Asset managers love ESG investments partly because they come attached with higher fees. According to Morningstar, the asset-weighted average expense ratio for ESG funds was 0.61% compared to 0.41% for their traditional peers. These significant financial incentives may encourage some asset managers to engage in misleading marketing campaigns.
For instance, several asset managers have come under pressure for ‘greenwashing’ their portfolios, or claiming an ESG focus without evidence. While the SEC and other watchdogs are setting up regulatory and supervisory frameworks, the U.S. ESG market remains largely unregulated, leaving investors to conduct their own due diligence.
Be sure to check out this article to learn more about greenwashing.
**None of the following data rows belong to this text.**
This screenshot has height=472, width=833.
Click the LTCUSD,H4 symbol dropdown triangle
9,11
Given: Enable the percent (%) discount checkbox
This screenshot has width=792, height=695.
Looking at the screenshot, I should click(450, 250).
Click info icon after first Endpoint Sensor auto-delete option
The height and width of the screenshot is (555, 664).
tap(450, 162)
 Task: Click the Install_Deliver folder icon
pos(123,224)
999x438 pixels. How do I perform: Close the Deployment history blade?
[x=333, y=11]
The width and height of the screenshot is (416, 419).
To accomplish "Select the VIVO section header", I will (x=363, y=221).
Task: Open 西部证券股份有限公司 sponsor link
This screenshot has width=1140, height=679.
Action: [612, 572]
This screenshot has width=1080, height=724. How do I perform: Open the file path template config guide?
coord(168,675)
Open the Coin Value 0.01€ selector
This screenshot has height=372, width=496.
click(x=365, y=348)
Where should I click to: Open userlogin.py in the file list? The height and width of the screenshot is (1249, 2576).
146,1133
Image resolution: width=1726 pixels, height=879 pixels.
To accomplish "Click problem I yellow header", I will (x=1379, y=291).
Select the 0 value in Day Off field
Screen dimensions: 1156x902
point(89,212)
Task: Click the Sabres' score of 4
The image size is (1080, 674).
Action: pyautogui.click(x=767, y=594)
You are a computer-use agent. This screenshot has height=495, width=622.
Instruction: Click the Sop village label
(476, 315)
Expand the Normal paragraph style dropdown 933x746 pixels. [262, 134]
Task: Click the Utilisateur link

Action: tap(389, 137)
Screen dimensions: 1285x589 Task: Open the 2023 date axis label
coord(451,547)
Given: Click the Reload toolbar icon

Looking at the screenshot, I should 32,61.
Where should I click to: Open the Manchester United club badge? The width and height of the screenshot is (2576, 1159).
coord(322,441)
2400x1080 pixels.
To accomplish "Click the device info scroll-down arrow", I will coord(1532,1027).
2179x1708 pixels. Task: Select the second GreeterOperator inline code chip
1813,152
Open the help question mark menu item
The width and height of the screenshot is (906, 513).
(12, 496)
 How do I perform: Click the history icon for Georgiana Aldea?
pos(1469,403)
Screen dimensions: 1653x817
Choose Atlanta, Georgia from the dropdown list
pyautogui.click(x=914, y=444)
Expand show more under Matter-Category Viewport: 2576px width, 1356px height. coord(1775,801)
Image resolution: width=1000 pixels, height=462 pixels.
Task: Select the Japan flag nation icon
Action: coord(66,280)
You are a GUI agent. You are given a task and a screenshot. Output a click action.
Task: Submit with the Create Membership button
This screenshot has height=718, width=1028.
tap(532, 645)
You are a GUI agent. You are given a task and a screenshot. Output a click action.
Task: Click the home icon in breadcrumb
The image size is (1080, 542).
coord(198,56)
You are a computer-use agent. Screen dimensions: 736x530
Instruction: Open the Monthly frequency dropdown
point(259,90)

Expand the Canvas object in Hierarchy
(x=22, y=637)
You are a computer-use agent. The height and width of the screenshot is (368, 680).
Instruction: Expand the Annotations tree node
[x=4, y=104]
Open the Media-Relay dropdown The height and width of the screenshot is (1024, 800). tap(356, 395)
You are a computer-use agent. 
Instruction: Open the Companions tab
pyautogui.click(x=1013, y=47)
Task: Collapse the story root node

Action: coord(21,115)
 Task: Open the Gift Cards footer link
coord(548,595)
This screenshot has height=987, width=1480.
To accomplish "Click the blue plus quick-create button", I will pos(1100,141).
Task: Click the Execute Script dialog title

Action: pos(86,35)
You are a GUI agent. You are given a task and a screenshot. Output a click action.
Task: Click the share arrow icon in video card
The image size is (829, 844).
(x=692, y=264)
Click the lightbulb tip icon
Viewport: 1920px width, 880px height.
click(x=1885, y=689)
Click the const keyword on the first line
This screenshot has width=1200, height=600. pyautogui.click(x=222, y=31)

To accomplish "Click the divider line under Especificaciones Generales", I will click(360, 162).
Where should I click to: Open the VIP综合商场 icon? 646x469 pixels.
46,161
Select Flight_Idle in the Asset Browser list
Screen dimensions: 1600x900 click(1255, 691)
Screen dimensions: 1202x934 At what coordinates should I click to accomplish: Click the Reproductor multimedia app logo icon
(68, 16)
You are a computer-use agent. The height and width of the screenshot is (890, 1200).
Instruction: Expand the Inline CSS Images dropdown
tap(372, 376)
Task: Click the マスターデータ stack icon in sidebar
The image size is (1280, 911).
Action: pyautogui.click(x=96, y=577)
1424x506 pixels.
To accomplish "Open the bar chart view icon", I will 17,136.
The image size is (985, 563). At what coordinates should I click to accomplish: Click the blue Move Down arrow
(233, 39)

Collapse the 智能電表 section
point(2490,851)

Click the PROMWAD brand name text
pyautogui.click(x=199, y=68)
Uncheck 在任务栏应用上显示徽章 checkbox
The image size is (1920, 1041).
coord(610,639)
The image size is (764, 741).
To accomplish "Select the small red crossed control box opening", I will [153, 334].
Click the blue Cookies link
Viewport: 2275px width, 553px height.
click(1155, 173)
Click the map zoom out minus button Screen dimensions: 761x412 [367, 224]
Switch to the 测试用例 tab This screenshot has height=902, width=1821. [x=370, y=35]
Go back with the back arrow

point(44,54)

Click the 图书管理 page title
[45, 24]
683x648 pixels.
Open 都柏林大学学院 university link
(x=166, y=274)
Many asset managers also promote ESG funds as ways to outperform the market while making a positive impact—a win-win for everyone. While ESG funds beat their traditional peers in the past, there’s no guarantee that these funds will continue to outperform. In fact, the growing interest in ESG could diminish its competitive edge over time.
Of course, there are some legitimate and effective ESG options for investors. For example, the Transform 500 ETF (VOTE) successfully voted in its slate of directors at Exxon Mobil (XOM) to force positive ESG-related change at the oil giant. Also, many actively managed ESG-focused ETFs support renewable energy and other initiatives.